[START]

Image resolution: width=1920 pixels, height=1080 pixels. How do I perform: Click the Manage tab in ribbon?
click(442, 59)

[END]
[START]

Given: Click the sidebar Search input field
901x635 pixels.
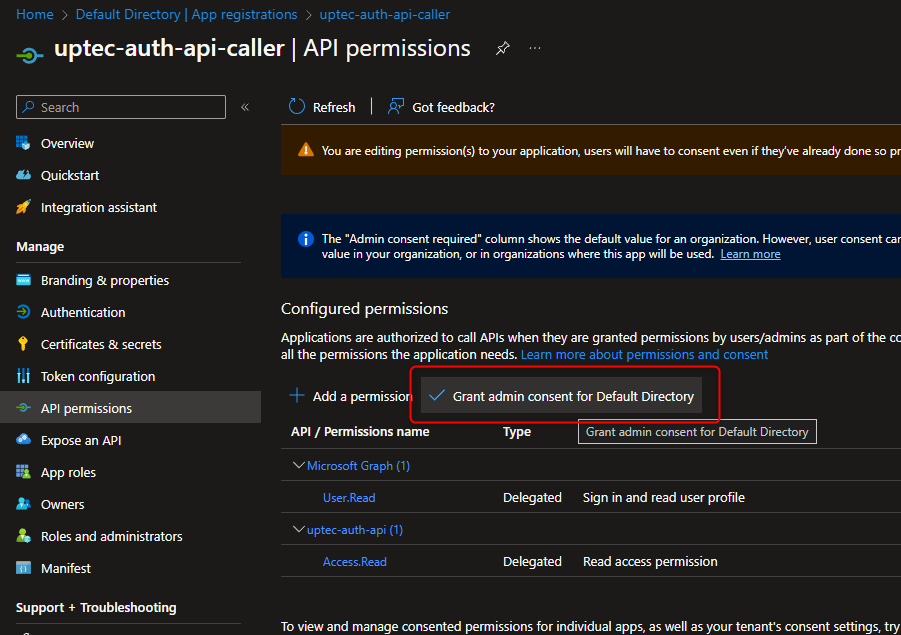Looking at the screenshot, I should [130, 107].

[END]

> Task description: List every line above that contains the word "pixels".

> Task solution:
Image resolution: width=1920 pixels, height=1080 pixels. How do I perform: Click the Manage tab in ribbon?
901x635 pixels.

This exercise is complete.